I want to ask that how to interpolate grid data to specific points? My question is similar to this, but I'd like to try to achieve it in R since I forget details in python.
In my case, X and Y represent longitude and latitude, while Z represent monthly precipitation data. One uncertainty is that is it reasonable to not consider elevation data? I see from some literature that they created gridded precipitation data from station data, without considering elevation data.
If Z represent temperature, how to change the code and to consider elevation data?
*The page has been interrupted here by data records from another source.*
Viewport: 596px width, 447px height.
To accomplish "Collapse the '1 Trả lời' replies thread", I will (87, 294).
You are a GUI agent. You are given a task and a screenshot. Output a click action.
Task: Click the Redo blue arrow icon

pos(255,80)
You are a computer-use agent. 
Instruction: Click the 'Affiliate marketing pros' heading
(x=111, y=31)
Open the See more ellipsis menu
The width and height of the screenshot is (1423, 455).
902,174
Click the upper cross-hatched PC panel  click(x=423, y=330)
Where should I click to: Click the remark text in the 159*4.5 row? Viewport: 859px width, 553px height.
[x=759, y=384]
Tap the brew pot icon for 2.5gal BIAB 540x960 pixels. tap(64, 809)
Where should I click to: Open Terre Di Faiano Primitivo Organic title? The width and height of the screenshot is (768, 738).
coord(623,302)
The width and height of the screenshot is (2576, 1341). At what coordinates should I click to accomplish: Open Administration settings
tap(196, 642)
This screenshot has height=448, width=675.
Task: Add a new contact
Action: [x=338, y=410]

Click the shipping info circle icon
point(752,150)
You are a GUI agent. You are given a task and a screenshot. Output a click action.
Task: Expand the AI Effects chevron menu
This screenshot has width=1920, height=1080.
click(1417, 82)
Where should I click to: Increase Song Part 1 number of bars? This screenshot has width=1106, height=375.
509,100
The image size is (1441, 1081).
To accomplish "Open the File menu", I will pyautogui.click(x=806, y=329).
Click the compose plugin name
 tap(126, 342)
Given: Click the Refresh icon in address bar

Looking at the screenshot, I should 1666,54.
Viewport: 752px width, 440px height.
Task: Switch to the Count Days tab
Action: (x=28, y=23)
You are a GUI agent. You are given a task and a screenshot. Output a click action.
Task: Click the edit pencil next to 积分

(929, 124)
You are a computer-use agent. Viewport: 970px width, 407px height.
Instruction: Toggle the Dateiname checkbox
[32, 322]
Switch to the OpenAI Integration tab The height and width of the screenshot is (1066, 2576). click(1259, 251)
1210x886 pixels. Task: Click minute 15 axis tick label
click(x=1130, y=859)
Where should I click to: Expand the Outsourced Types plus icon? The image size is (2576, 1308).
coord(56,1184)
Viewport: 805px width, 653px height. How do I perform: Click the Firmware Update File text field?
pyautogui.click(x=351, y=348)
Thanks for your help.
hi
Several ways to achieve that depending on the type of interpolation (bilinear, spline, kriging..) and your grid!
you can have a look at the packages akima or fields for example .
would you mind sharing some data? would be easier to help.
Grid 1 has the coords (latitude, longitude) as (39.9375, -105.3125),
Grid 2 has coords as (39.9375, -105.4375),
Grid 3 has coords as (40.0625, -105.3125),
and grid 4 has coords as (40.0625, -105.4375).
Precipitation data at the four grid cells are: 1200, 1000, 800, 900,
Temperature data at the four grid cells are: 8, 10, 5, 6.4,
Elevations at the four grid cells are: 2100, 2500, 2000, 2420,
How to interpolate the grid data to this point: (40.01, -105.3)? Also, this is for one point and one value at each grid cell. If I have 12 monthly values (including precipitation and temperature) at each grid cell, and many points, how to achieve that? Thanks for your help.
not very kind to give the data like that you can use reprex to produce a nice output or dput(yourdata)!
here is a simple solution, since your grid is regular, I used the raster package to perform the interpolation
To take into account the altitude you have to dig a little bit more and find another method.
You can also perform more complex interpolation (based on fields package for example) using the function interpolate see the help of the function.
library(raster)
# data
df <- data.frame(
lon = c(39.9375, 39.9375, 40.0625, 40.0625),
lat = c(-105.3125, -105.4375, -105.3125, -105.4375),
pr = c(1200, 1000, 800, 900),
tem = c(8, 10, 5, 6.4),
z = c(2100, 2500, 2000, 2420)
)
# interpolate data on that pt
pt <- matrix(c(40.01, -105.3), ncol = 2)
# illustration
plot(ras)
points(pt, cex = 1.2, pch = 16)
# make a raster brick (regular grid, multiple variables)
ras <- rasterFromXYZ(df)
# perform interpolation (simple or bilinear)
extract(a, y = pt, method = "simple")
extract(a, y = pt, method = "bilinear")
I think you can manage to do it on multiple timesteps!
Thanks, your code works.
I'd like to ask that are there only two interpolation methods here, i.e. simple and bilinear? Are there any other methods, such as inverse distance weighting, thin plate spline, etc? Your hint is very helpful, but I am wondering how to find out the way to incorporate elevation data here? Thanks again.
yes, I mentioned it, have a look at fields package for interpolation method (kriging...) & to use it with a raster input take a look at the function interpolate.
Thanks. It may be good for precipitation, but I could not find other solutions considering elevation data for temperature interpolation. Could you or anyone give me some suggestions? Thanks very much.
It's pretty difficult to answer.. Here you have several method but I can't say which one is the best for your problem. To add altitude you may have a look at some scientific articles or what is done in climate model...
In my opinion, precipitation are more "sensible" to interpolate than temperature... So I would say that a bilinear interpolation could works for temperature but not for precipitation. I mean you can have a lot of precipitation and 2km away no more precipitation, it's more "discrete" than temperature. Also if your data come from a climate model and you want to "downscale it", you may want a conservative approach (don't add precipitation but better distribute it).
If you want to correct your interpolation with the altitude you can add a "certain amount" of temperature using a "base profile" (e.g. each 1000 meters you loose 6.5 °C) but would it be reliable?
It's just some idea like that... Not really helpful I guess (sorry)
Maybe if you describe better your problem I could help more but I'm not sure of it!